**Work task**
Print each entry exactly, all the way through.

**The data**
▼

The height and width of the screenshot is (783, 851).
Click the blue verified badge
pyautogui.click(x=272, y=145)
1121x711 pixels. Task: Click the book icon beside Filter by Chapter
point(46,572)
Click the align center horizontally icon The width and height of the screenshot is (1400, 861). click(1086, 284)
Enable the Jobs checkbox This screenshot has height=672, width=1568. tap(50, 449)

▲

**Written answer**
The height and width of the screenshot is (783, 851).
Click the blue verified badge
pyautogui.click(x=272, y=145)
1121x711 pixels. Task: Click the book icon beside Filter by Chapter
point(46,572)
Click the align center horizontally icon The width and height of the screenshot is (1400, 861). click(1086, 284)
Enable the Jobs checkbox This screenshot has height=672, width=1568. tap(50, 449)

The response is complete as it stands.